Activity
Check each line of the records below and collect those that include the word "Nauticos".

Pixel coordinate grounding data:
┄┄┄┄┄┄┄┄┄┄┄┄┄┄┄┄┄┄┄┄
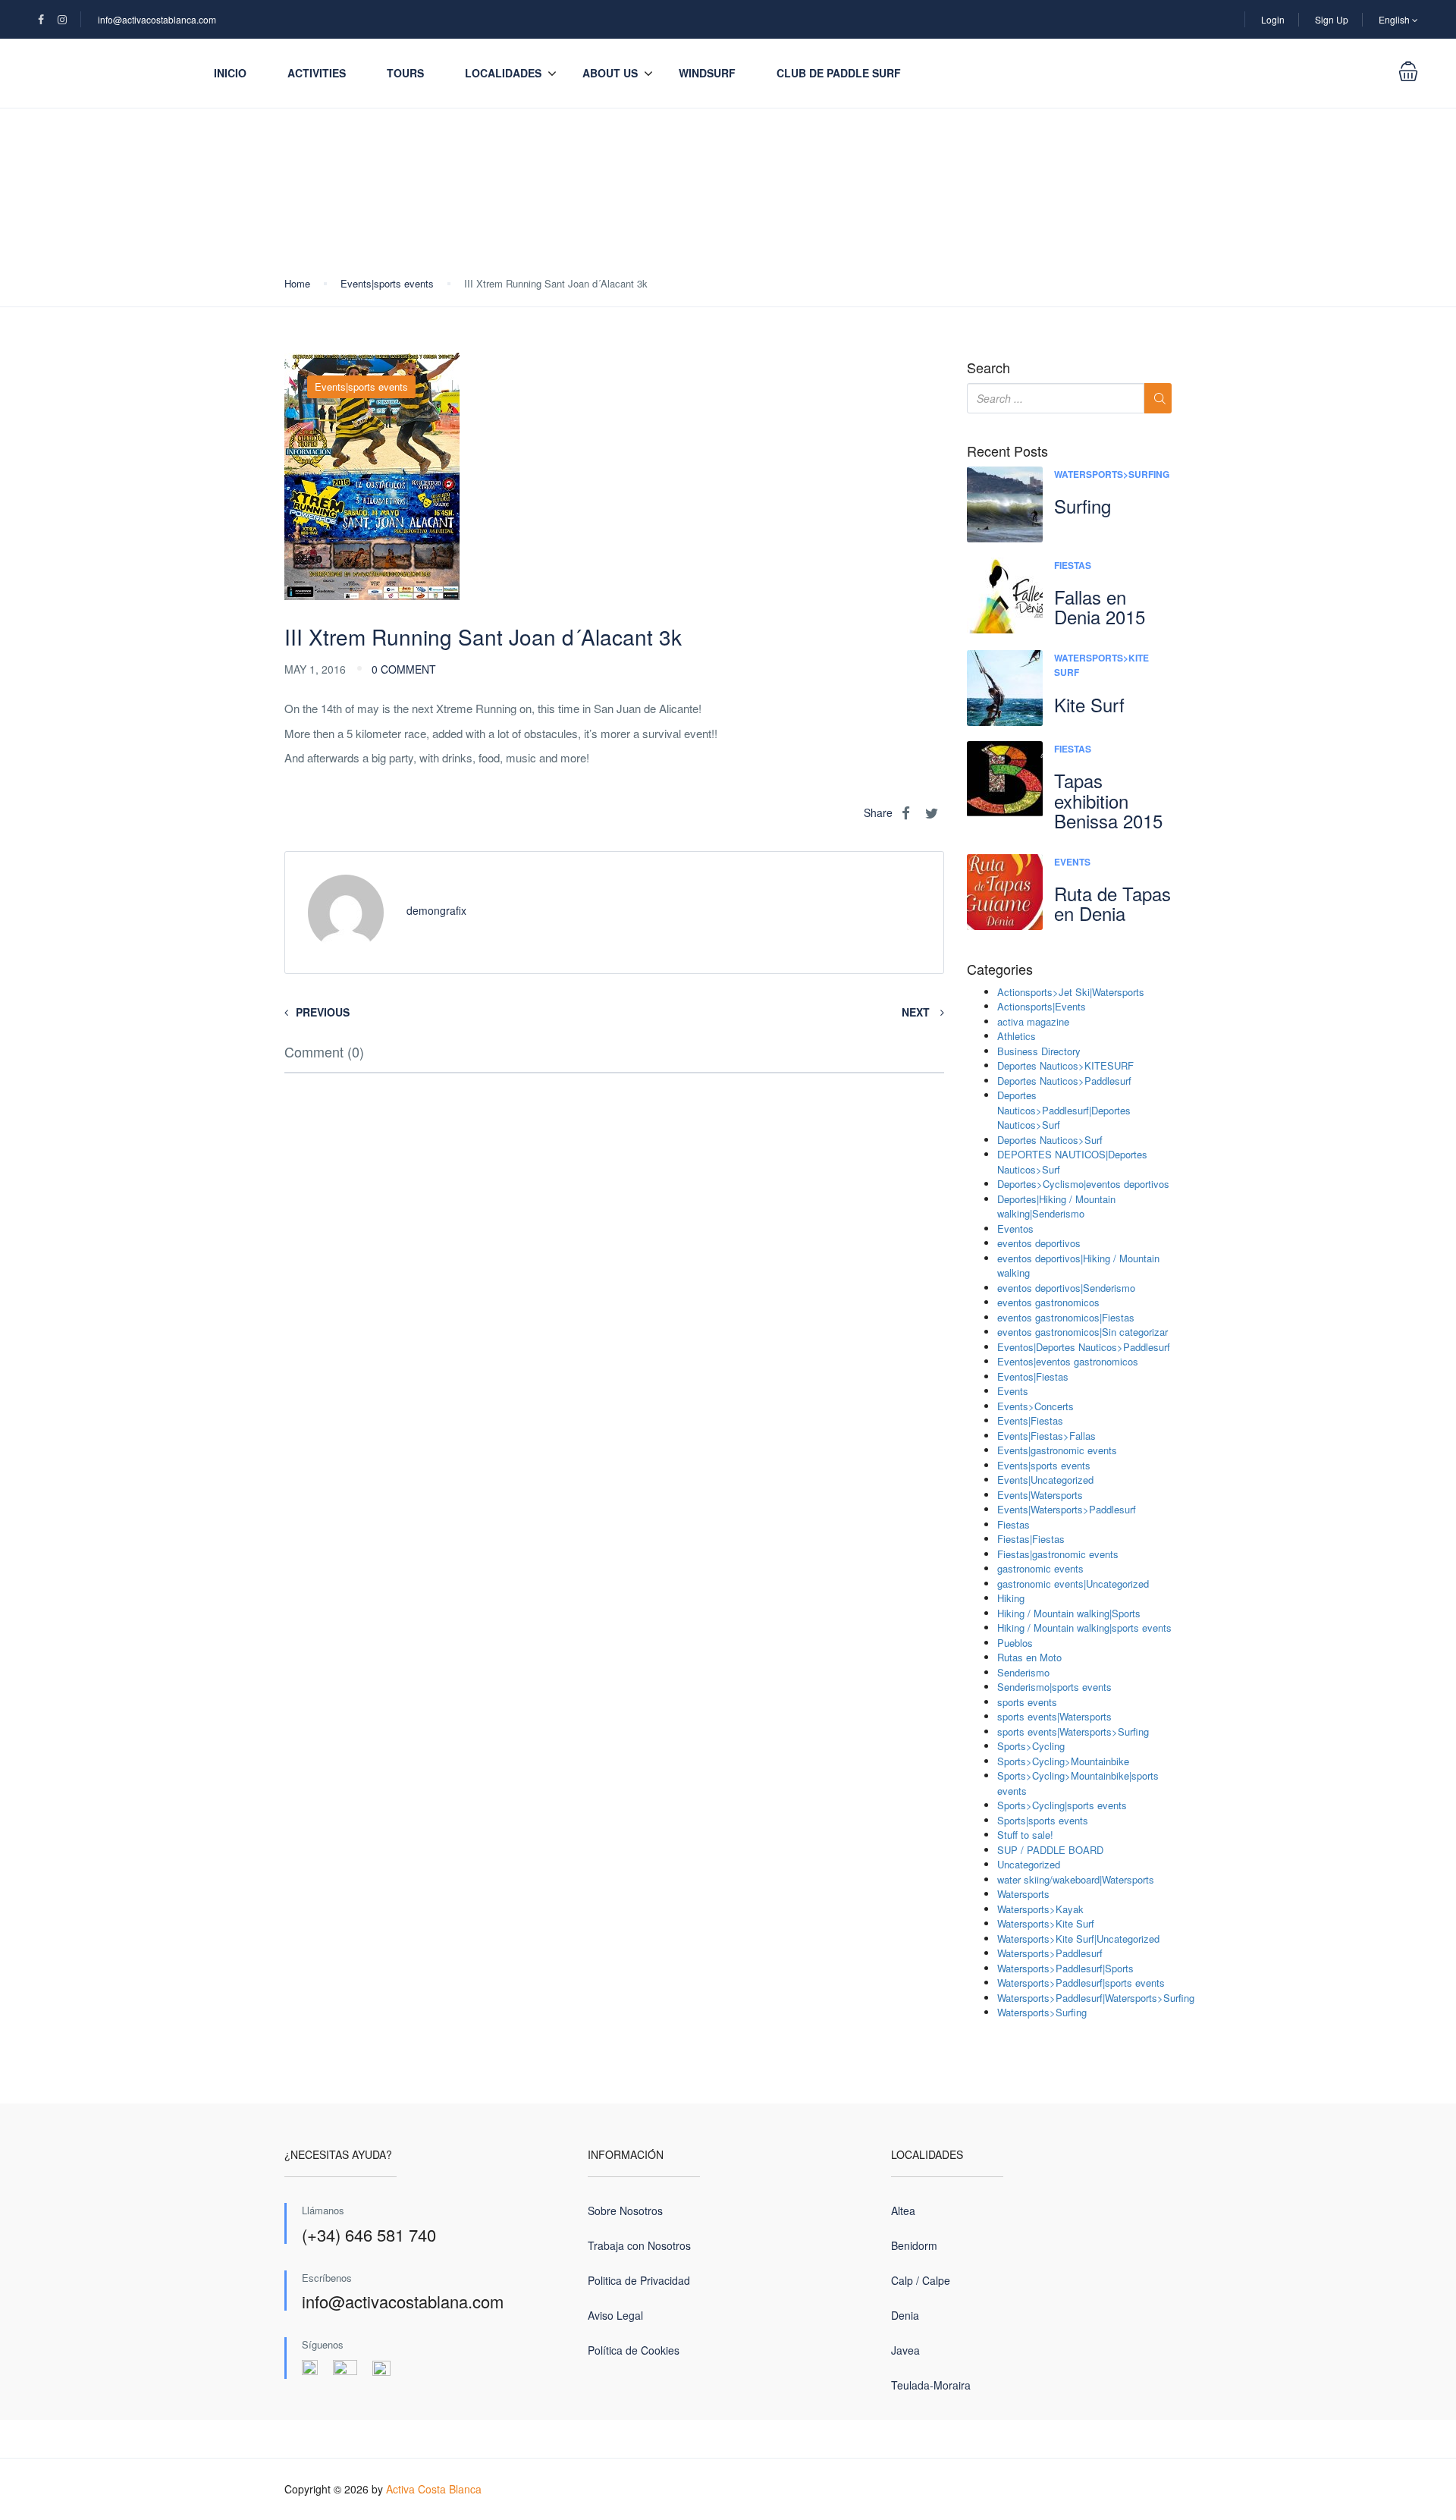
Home (297, 283)
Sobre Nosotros (625, 2210)
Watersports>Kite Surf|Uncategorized (1078, 1938)
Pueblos (1015, 1642)
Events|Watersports (1040, 1495)
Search (988, 367)
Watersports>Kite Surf (1045, 1923)
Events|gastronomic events (1057, 1450)
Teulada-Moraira (931, 2385)
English (1395, 19)
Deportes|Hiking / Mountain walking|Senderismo (1056, 1206)
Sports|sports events (1042, 1820)
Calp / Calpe (920, 2280)
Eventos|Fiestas (1032, 1376)
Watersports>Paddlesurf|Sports (1065, 1968)
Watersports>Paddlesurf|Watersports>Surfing (1095, 1998)
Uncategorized (1028, 1864)
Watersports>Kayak (1040, 1909)
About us (610, 72)
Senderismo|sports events (1054, 1686)
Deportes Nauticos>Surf (1050, 1140)
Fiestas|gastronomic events (1058, 1554)
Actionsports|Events (1041, 1006)
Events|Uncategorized (1045, 1479)
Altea (903, 2210)
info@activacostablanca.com (157, 19)
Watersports (1023, 1894)
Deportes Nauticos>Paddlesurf (1064, 1080)
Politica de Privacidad (639, 2280)
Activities (316, 72)
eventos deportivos (1039, 1243)
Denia (905, 2315)
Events (1072, 862)
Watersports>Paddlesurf (1050, 1953)
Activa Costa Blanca (434, 2488)
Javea (905, 2350)
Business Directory (1039, 1051)
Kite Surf (1089, 704)
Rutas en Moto (1029, 1657)
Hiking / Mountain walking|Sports (1069, 1613)
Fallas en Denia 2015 (1099, 606)
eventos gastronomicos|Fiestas (1065, 1317)
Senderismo (1023, 1672)
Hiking (1011, 1598)
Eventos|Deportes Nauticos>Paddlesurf (1083, 1347)
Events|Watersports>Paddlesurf (1066, 1509)
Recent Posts (1007, 451)
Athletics (1016, 1036)
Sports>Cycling (1031, 1746)
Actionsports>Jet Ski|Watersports (1070, 992)
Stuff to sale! (1025, 1834)
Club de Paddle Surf (839, 72)
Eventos (1015, 1228)
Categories (1000, 969)
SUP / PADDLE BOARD (1050, 1850)
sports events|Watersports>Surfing (1073, 1731)
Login (1273, 19)
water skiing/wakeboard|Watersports (1075, 1879)
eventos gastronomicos (1048, 1302)
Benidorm (914, 2245)
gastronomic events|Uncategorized (1073, 1583)
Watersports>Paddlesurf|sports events (1081, 1982)
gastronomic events (1040, 1568)
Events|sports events (387, 283)
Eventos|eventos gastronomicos (1067, 1361)
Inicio (230, 72)
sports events (1027, 1702)
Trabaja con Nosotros (639, 2245)
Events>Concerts (1035, 1406)
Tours (405, 72)
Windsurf (707, 72)
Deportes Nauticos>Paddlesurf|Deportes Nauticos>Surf (1064, 1110)
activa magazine (1033, 1021)
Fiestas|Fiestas (1031, 1539)
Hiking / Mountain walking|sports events (1084, 1627)
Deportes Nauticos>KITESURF (1065, 1065)
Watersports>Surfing (1111, 474)
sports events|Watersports (1054, 1716)
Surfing (1082, 505)
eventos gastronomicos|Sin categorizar (1082, 1331)
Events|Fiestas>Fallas (1046, 1435)
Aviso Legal (615, 2315)
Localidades (503, 72)
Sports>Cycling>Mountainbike (1063, 1761)
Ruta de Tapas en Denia (1112, 903)
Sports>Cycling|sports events (1062, 1805)
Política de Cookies (633, 2350)
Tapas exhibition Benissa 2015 (1108, 800)
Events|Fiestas (1030, 1420)
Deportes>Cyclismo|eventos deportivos (1083, 1184)
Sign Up (1331, 19)
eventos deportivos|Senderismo (1066, 1287)
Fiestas (1072, 565)
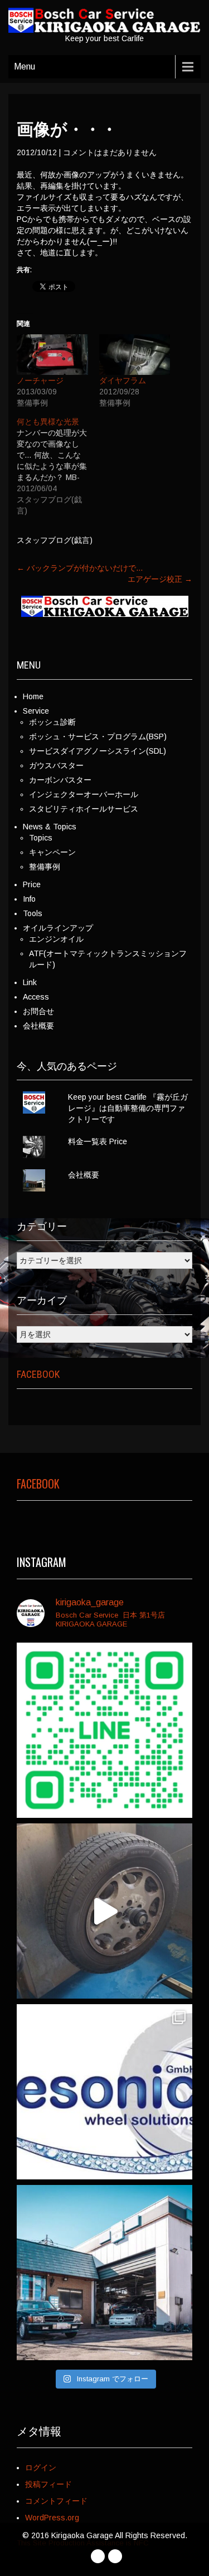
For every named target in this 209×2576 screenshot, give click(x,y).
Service (36, 710)
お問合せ (38, 1011)
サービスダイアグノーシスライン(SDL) (97, 750)
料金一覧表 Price (97, 1141)
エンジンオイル (56, 939)
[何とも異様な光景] (58, 466)
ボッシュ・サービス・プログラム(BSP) (98, 736)
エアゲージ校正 (160, 579)
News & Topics (49, 826)
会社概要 (38, 1025)
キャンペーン (52, 852)
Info (29, 898)
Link (30, 982)
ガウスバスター (56, 765)
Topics (40, 837)
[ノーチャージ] (52, 354)
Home (33, 696)
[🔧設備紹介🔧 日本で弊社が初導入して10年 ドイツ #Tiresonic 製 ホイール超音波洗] (104, 1911)
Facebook (38, 1374)
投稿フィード (48, 2484)
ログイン (40, 2467)
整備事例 (44, 866)
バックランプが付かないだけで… (80, 567)
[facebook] (98, 2556)
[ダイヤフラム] (135, 354)
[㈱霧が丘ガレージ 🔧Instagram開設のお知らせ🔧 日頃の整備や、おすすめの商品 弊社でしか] (104, 2272)
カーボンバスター (60, 779)
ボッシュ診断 (52, 722)
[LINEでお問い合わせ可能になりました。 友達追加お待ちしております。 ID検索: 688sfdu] (104, 1730)
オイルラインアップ (58, 927)
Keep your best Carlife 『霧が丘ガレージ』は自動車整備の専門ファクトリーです (128, 1108)
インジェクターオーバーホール (83, 794)
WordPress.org (52, 2517)
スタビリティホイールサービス (83, 808)
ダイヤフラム (122, 380)
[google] (115, 2556)
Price (32, 884)
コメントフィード (56, 2500)
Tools (32, 913)
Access (36, 996)
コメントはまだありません (110, 152)
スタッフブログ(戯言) (55, 540)
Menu (24, 66)
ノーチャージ (40, 380)
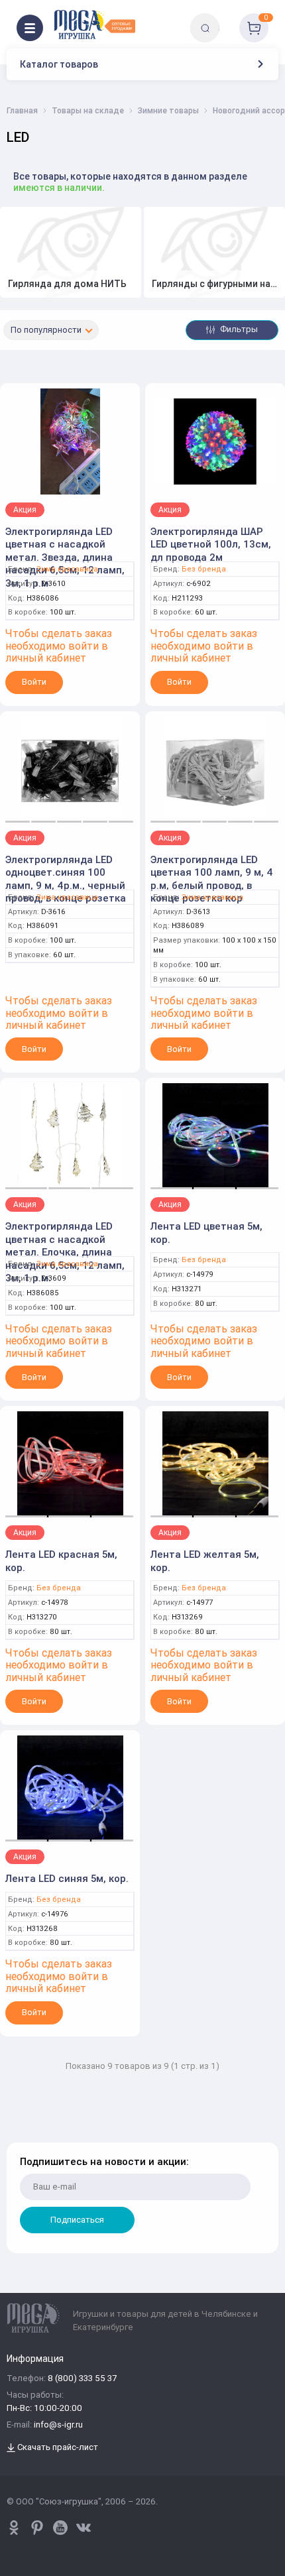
┄┄┄┄┄┄┄┄┄┄┄┄┄┄┄┄┄┄┄┄
Task result
Deportes Nauticos>Surf (1050, 1140)
Deportes Nauticos>Paddlesurf (1064, 1080)
Eventos|Deportes Nauticos>Paddlesurf (1083, 1347)
Deportes Nauticos>Paddlesurf|Deportes Nauticos>Surf (1064, 1110)
Deportes Nauticos>KITESURF (1065, 1065)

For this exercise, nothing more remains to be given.